# [EXCERPT]
Discover Georgia
Georgia listed among 10 places that deserve more travelers by National Geographic
14 June, 2016
National Geographic published a list of 10 countries that deserve more travelers. Georgia, rich in diverse landscapes and famous for its ancient culture, traditions and cuisine , has also been included in the list along Nepal, Iran, Albania, Armenia, Tunisia and others.

Here is why one should visit Georgia according to the article:

"The Situation on the Ground: Revolution, chaos, revolution, war, upheaval. The years since the collapse of the Soviet Union have not been uniformly good to Georgia, the
balmy, vineyard-dotted Caucasian country that once doubled as an artistic Grand Tour destination for Russia’s literary élite. But in the aftermath of the country’s brief, devastating 2008 war with Russia, waves of foreign investment—only slightly stymied by the 2012 election of a right-leaning nationalist government—have transformed Georgia into a model of frenetic development.

# [AVAILABLE DATA]
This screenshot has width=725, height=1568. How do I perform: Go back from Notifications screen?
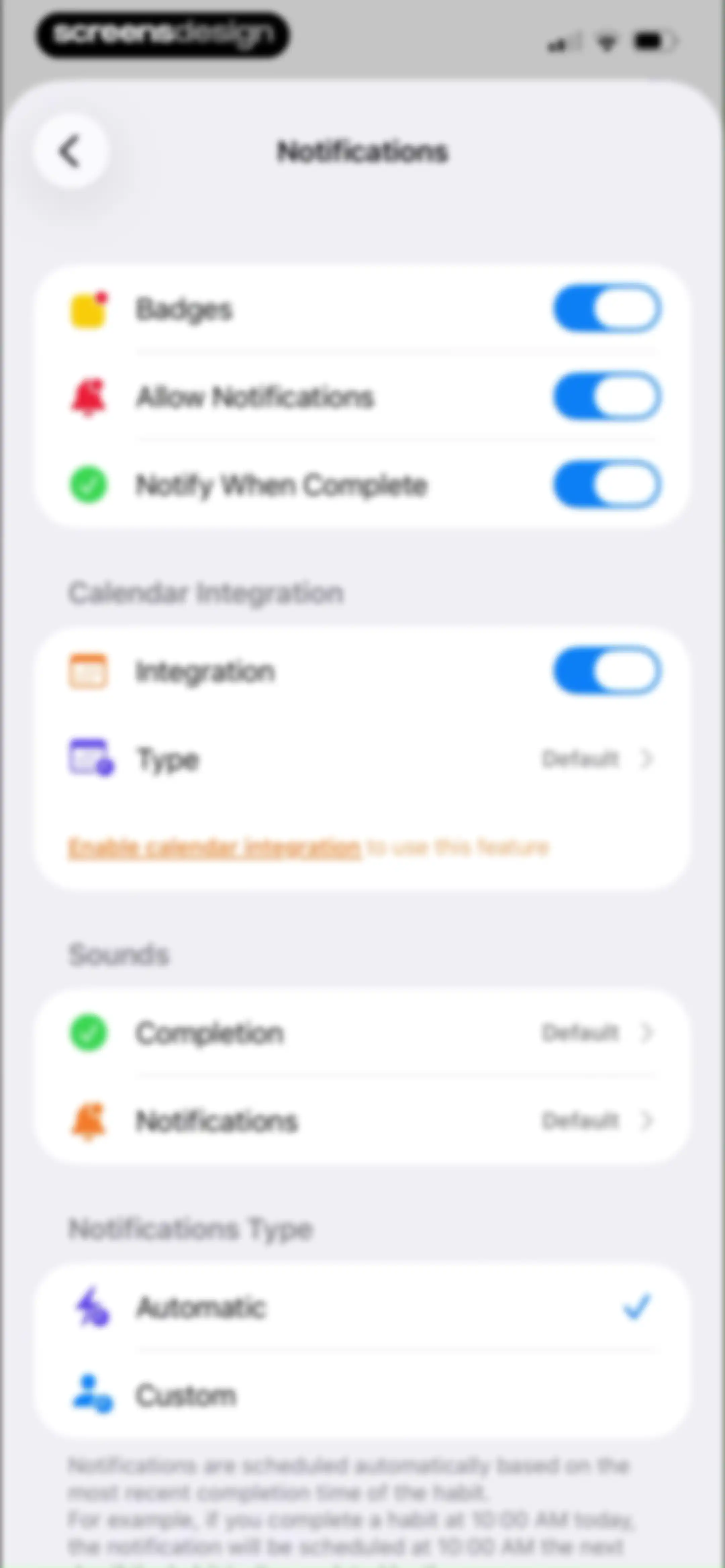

# [PROBLEM SET]
1. According to the Georgia travel article, in what year was Georgia's brief war with Russia?
2. Update the Georgia travel article between "Discover Georgia" and "Tunisia and others.", inclusive, replacing "travelers" with "visitors".

# [ANSWERS]
1. 2008

2.
Discover Georgia
Georgia listed among 10 places that deserve more visitors by National Geographic
14 June, 2016
National Geographic published a list of 10 countries that deserve more visitors. Georgia, rich in diverse landscapes and famous for its ancient culture, traditions and cuisine , has also been included in the list along Nepal, Iran, Albania, Armenia, Tunisia and others.